• _EXPLORE THE MATERIAL_:
A: Decide whether each statement agrees with the California bur clover description below. Answer yes or no for each, and quote the words of the description that settle it. (i) The stems are hairy. (ii) Each headlike cluster holds 2-5 flowers. (iii) The leaflets carry a red or purple spot.
B: Using the California bur clover description below, answer each question briefly.
(i) What color are the corollas?
(ii) How long can the stems grow?
(iii) How many seeds does each fruit contain?

Segment Start: TEXT

Medicago polymorpha L.

California Bur Clover

Medicago_polymorpha_plant.jpg
STATS

Introduced
CC = *
CW = 3
MOC = 1

© DETenaglia

Family - Fabaceae/Faboideae

Habit - Annual forb with shallow, slender taproots.

Stems - Prostrate to loosely ascending from a spreading base, to 60 cm, often mat-forming or low mound-forming, glabrous.

Leaves - Alternate, pinnately trifoliate, petiolate. Petioles 15-70 mm long. Stipules 3-15 mm long, the margins deeply few-lobed more than halfway to the midvein, fused to the petiole near the base. Leaflets 6-25 mm long, 4-20 mm wide, mostly longer than wide, obovate to obtriangular, rounded or minutely notched at the tip, usually with a small, narrowly triangular, sharply pointed tooth at the very tip, the surfaces glabrous or nearly so, lacking a red or purple spot.

Medicago_polymorpha_stipules.jpg Stipules of the leaf.

© DETenaglia

Inflorescences - Appearing as small, headlike clusters, more or less globose, with 2-5 flowers, mostly shorter than the subtending leaves, the stalk 8-25 mm long.

Flowers - Calyces with the tube 0.8-1.2 mm long, the lobes 1.5-2.0 mm long. Corollas 3.5-4.5 mm long, yellow. Filaments with the fused portion 1.5-2.0 mm long, the free portion 0.5-1.0 mm long.

Medicago_polymorpha_flowers.jpg Flowers.

© DETenaglia

Fruits - Modified legumes with the body 4-6 mm long, more or less globose, spirally coiled for mostly 2-4 turns, the outer margin thickened but lacking parallel ridges along the suture, usually with 2 rows of prickles, these 1.5-3.0 mm long, with hooked tips, otherwise glabrous, straw-colored to light brown at maturity, 3-6-seeded.

Segment End: TEXT
Segment Start: LISTED RECORDS

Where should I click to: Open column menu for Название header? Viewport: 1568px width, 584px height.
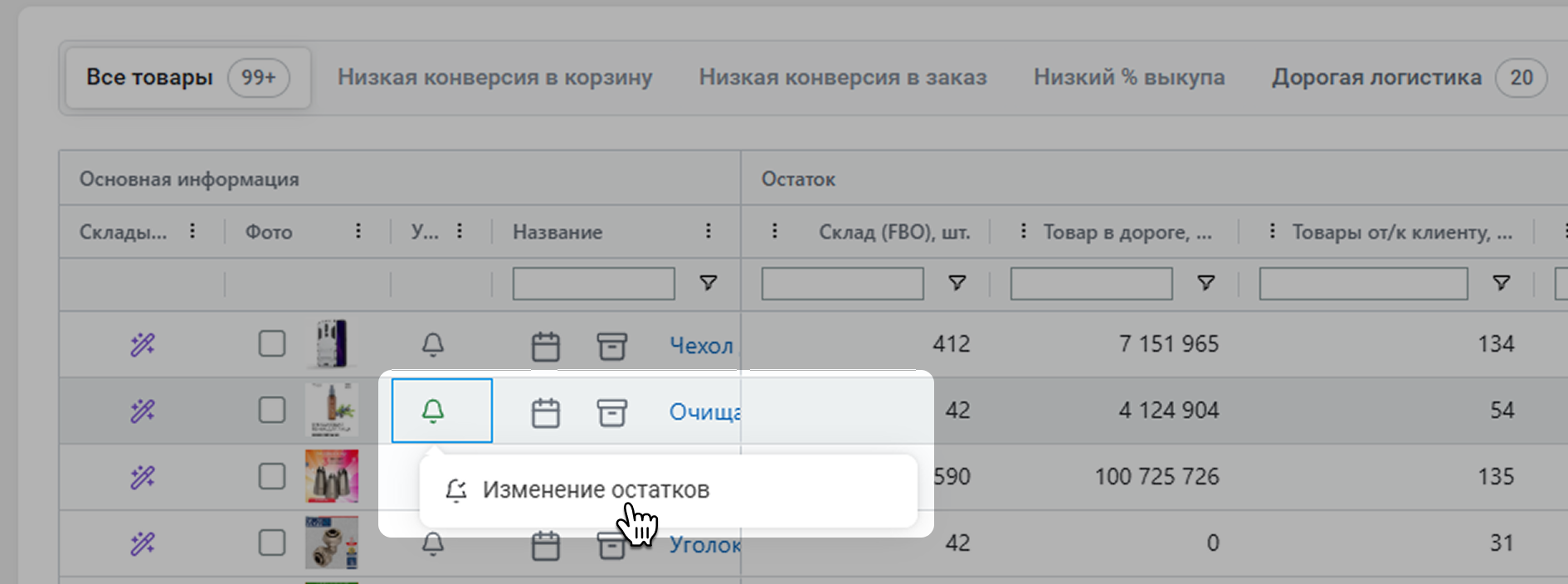click(x=708, y=231)
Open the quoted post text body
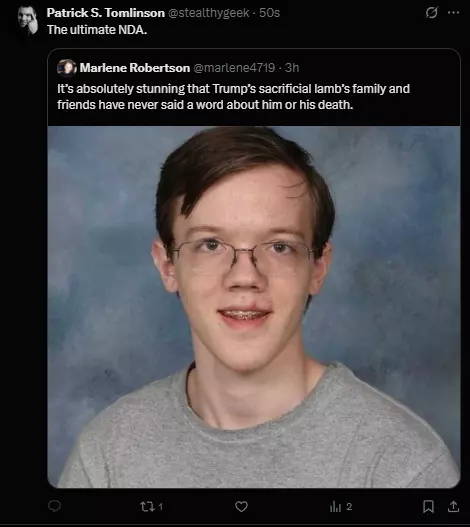This screenshot has width=470, height=527. point(233,97)
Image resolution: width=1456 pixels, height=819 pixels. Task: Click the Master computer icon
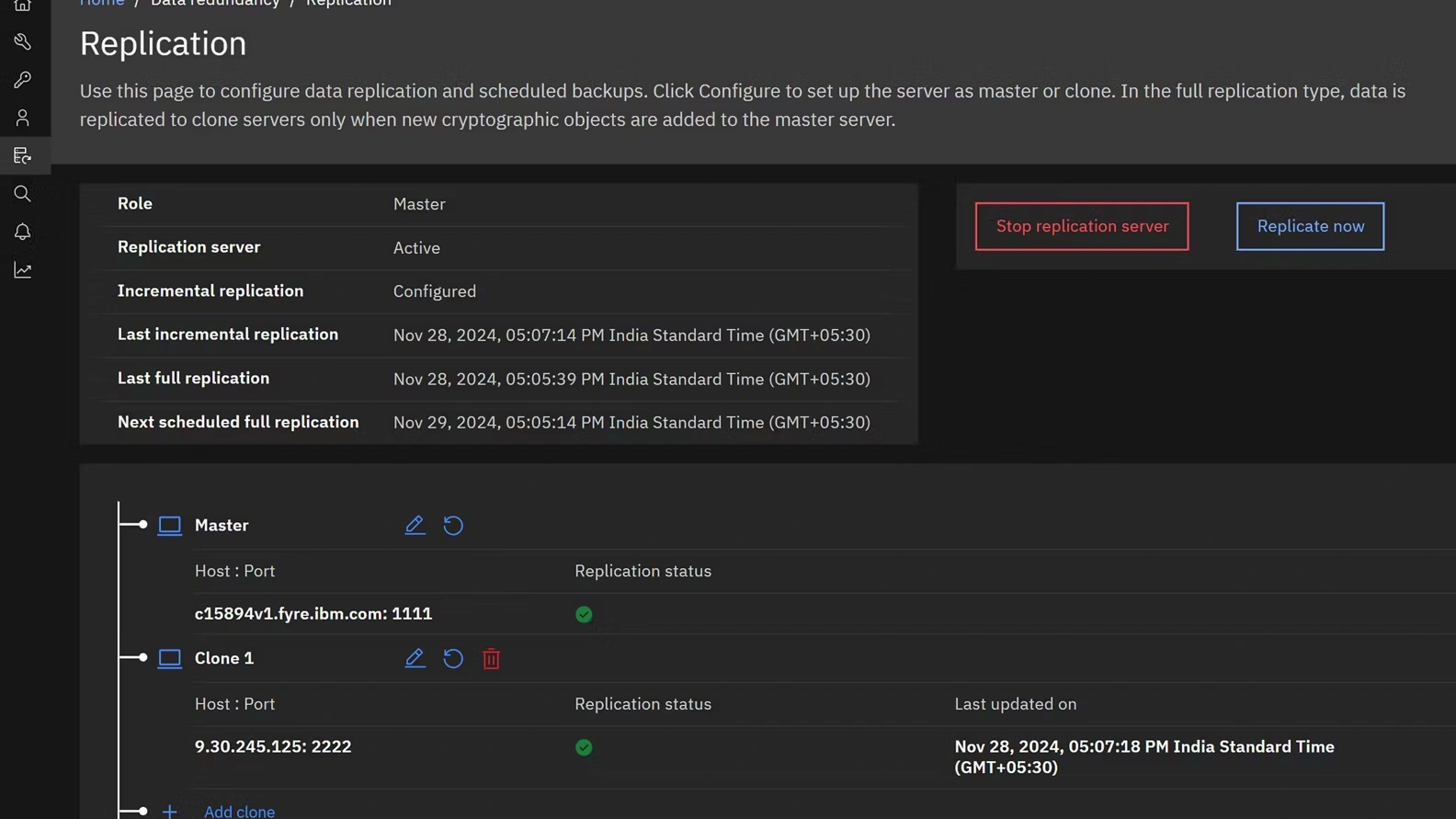pos(169,525)
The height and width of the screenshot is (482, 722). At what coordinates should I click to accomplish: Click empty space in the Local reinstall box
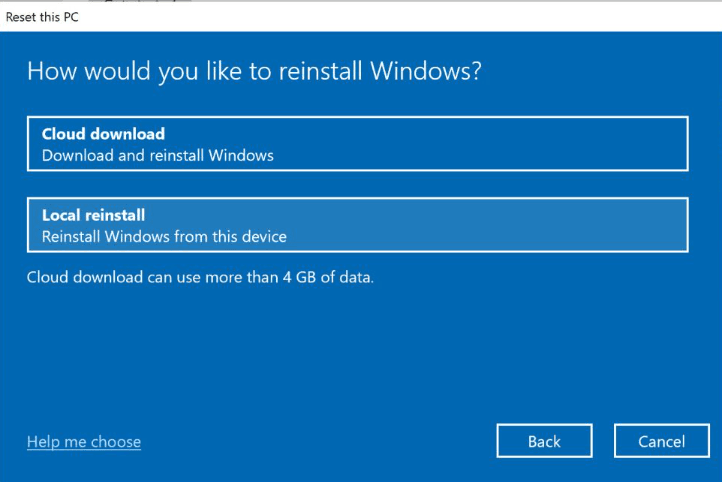click(500, 225)
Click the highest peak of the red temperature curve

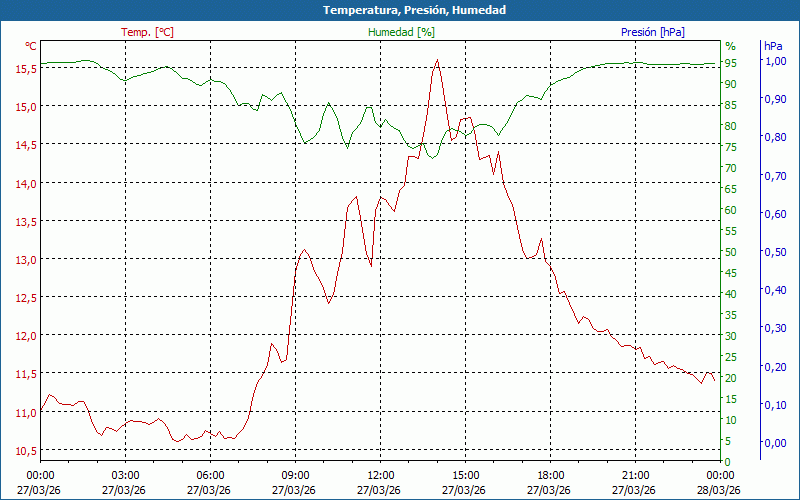(437, 60)
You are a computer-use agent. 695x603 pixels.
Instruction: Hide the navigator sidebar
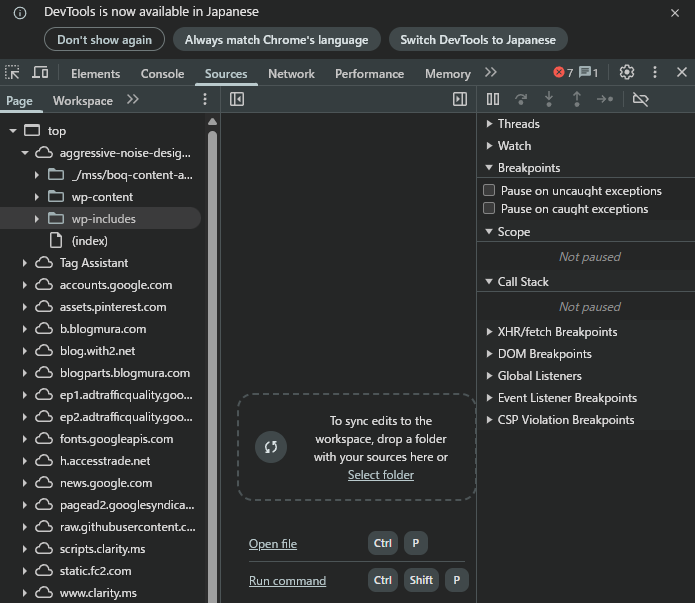(237, 99)
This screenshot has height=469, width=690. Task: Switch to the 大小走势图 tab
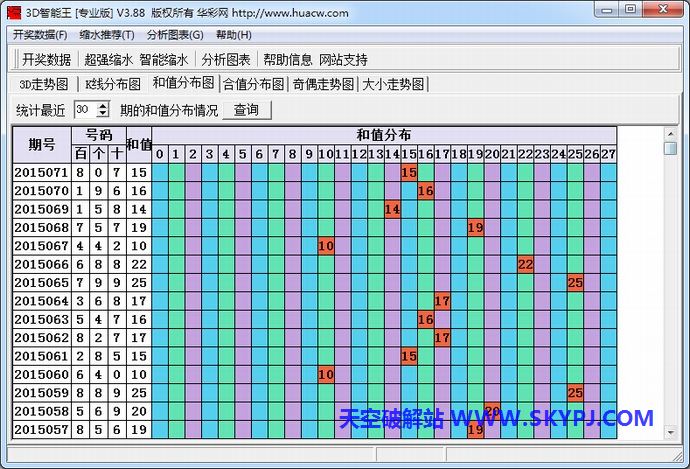[x=391, y=84]
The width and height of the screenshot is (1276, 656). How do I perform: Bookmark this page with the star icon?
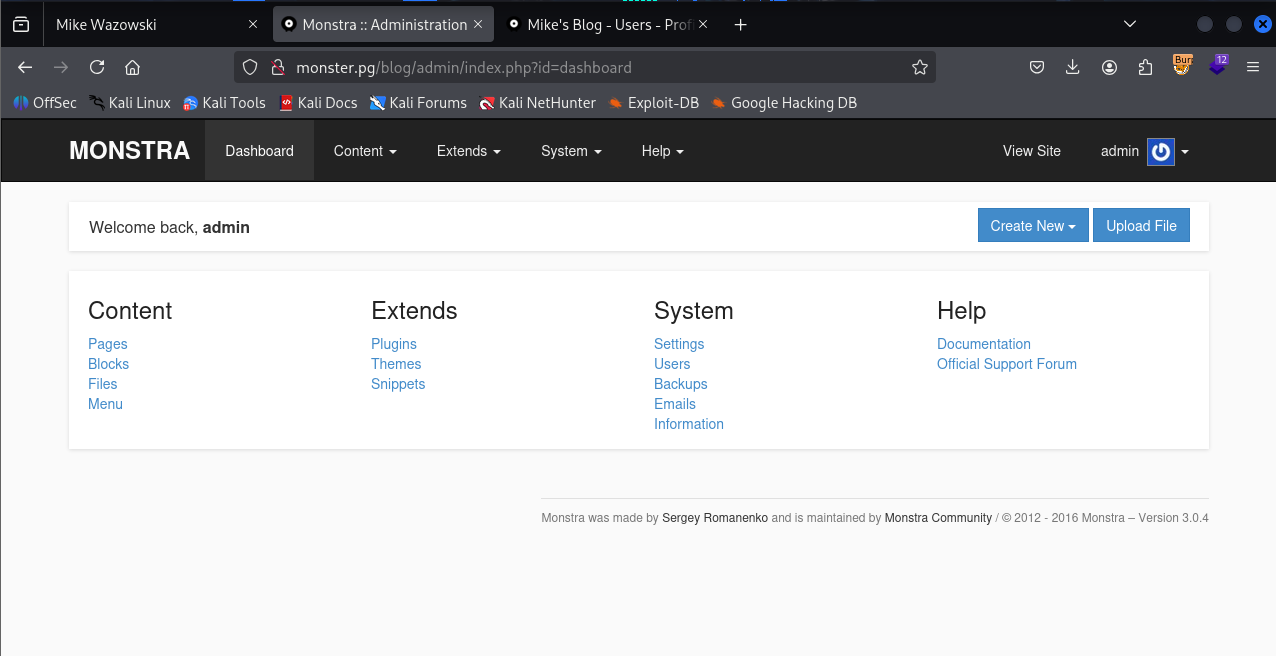pos(919,68)
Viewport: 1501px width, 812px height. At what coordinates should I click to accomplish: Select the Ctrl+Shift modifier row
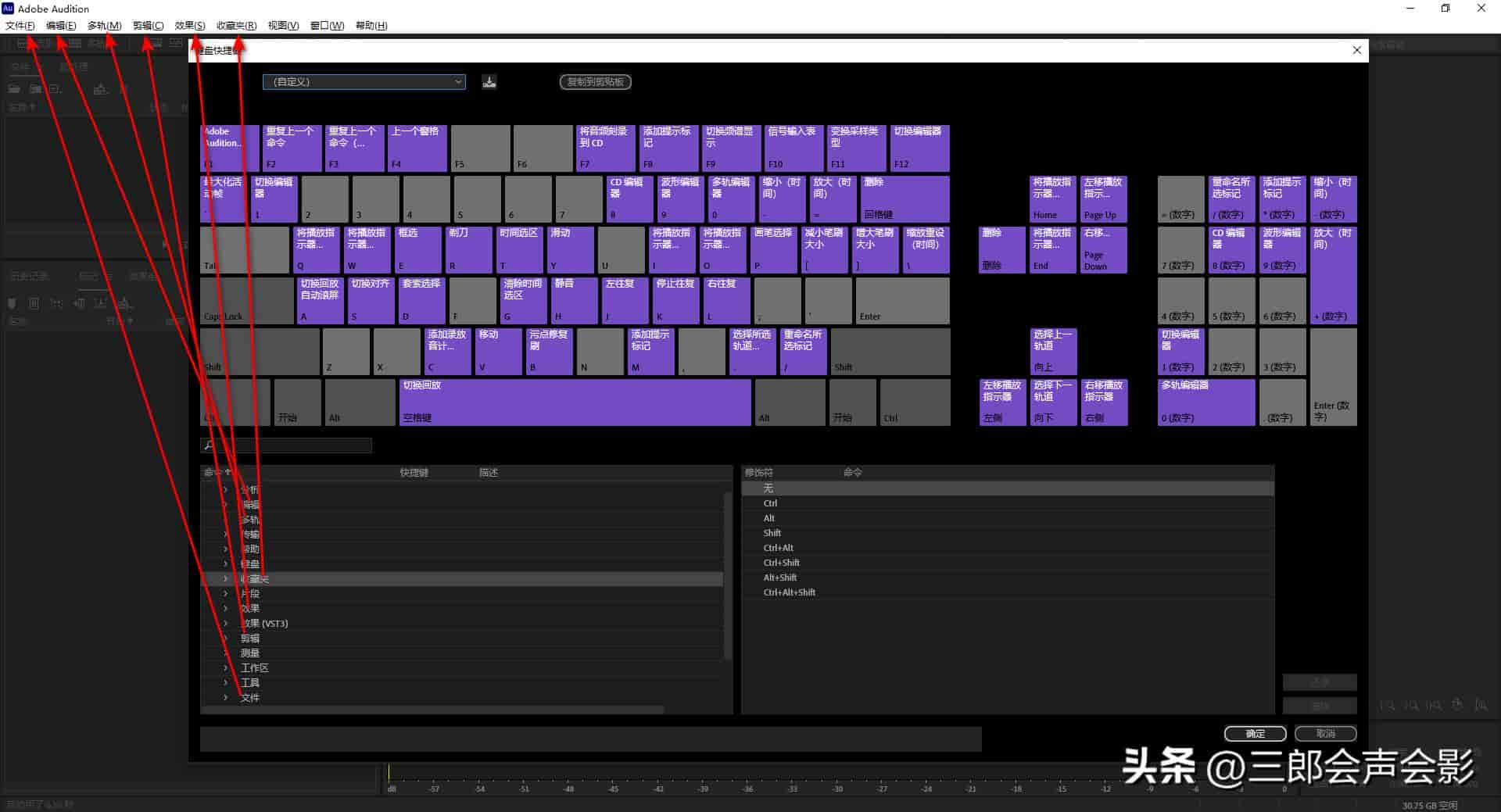1008,563
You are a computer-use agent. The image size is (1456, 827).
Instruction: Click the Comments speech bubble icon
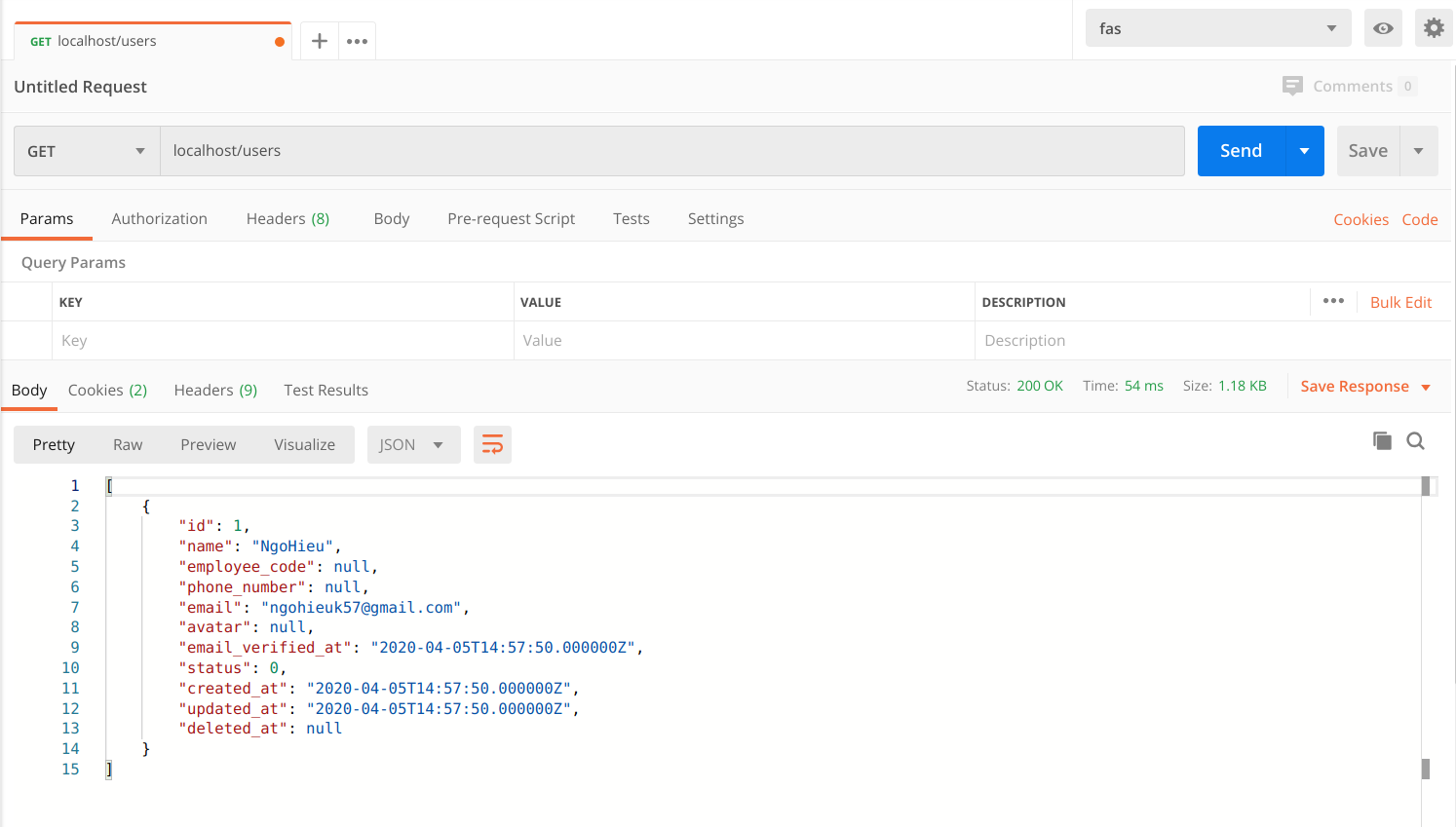(1292, 86)
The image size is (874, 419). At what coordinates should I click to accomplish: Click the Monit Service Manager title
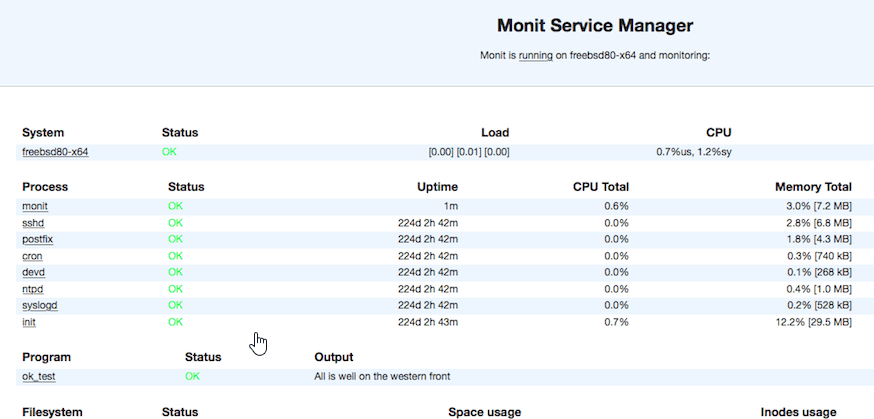click(x=595, y=25)
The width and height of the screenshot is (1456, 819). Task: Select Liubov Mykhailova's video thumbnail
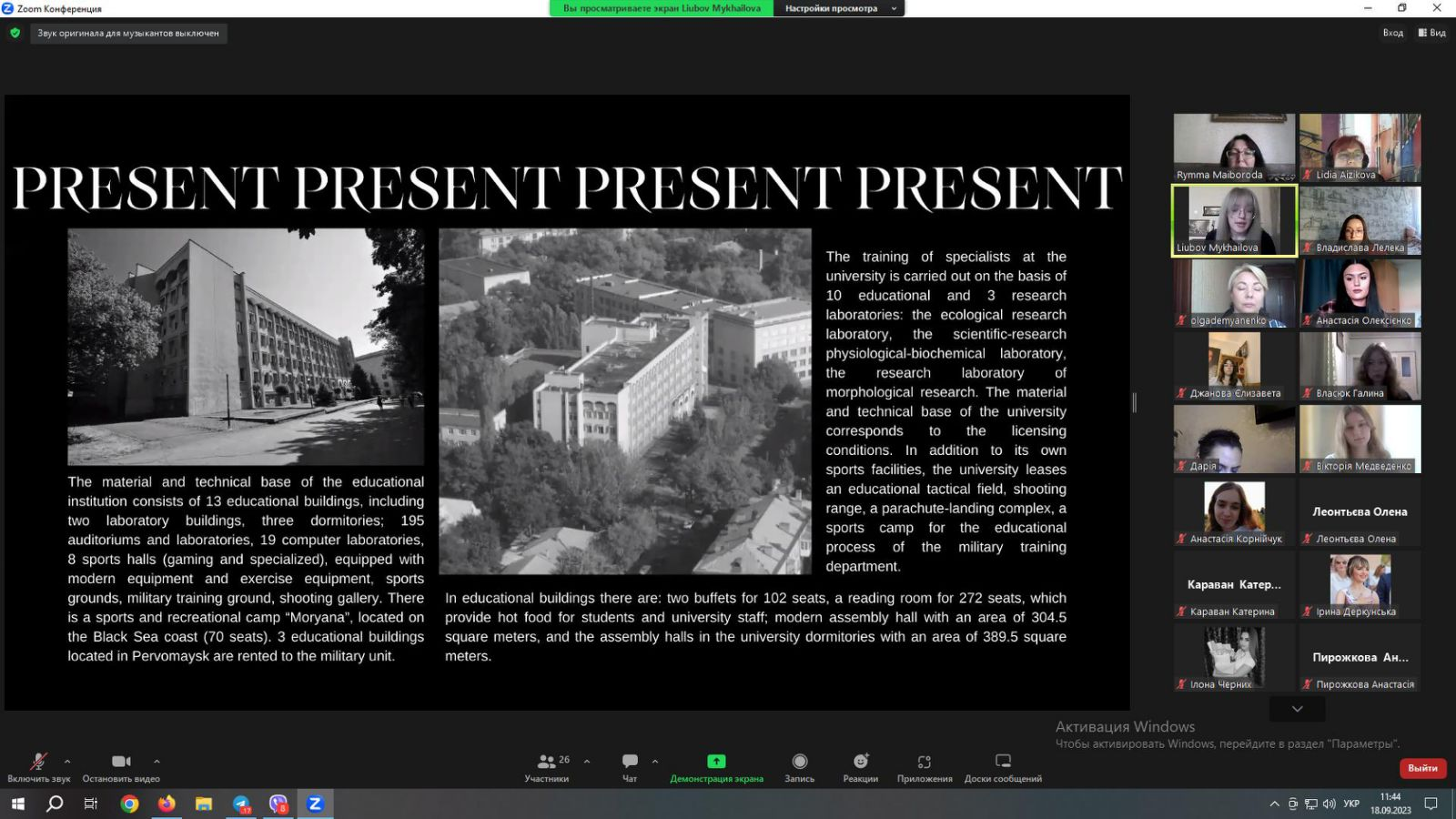[1234, 220]
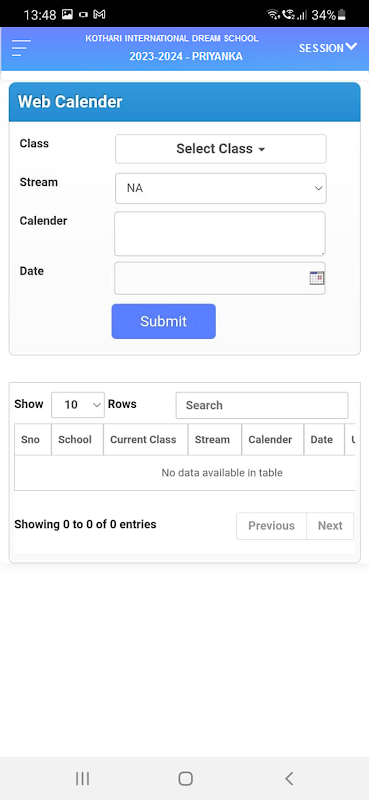
Task: Go to the Previous table page
Action: (x=272, y=526)
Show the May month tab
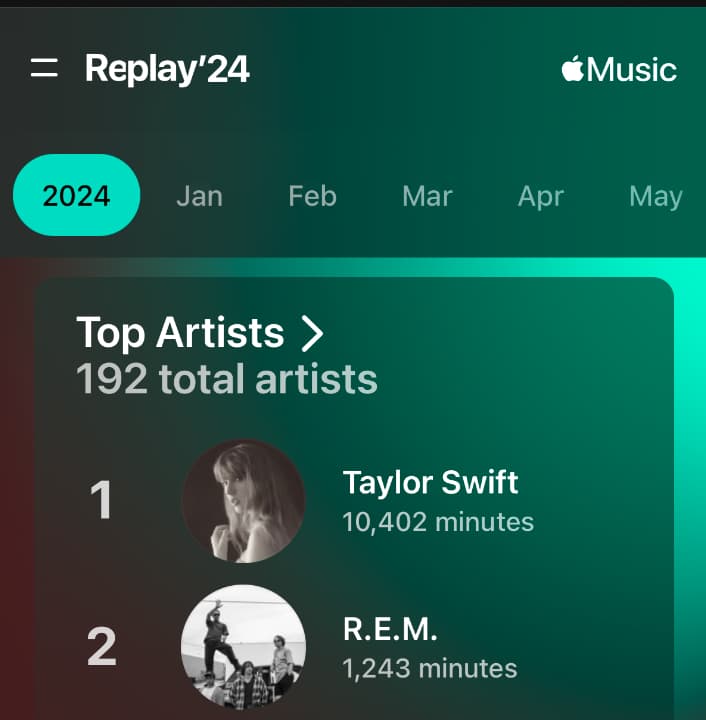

Segment End: LISTED RECORDS

• _ANSWERS FOR THIS EXERCISE_:
A:
(i) No: "glabrous."
(ii) Yes: "with 2-5 flowers"
(iii) No: "lacking a red or purple spot"

B:
(i) Yellow.
(ii) Up to 60 cm.
(iii) 3-6.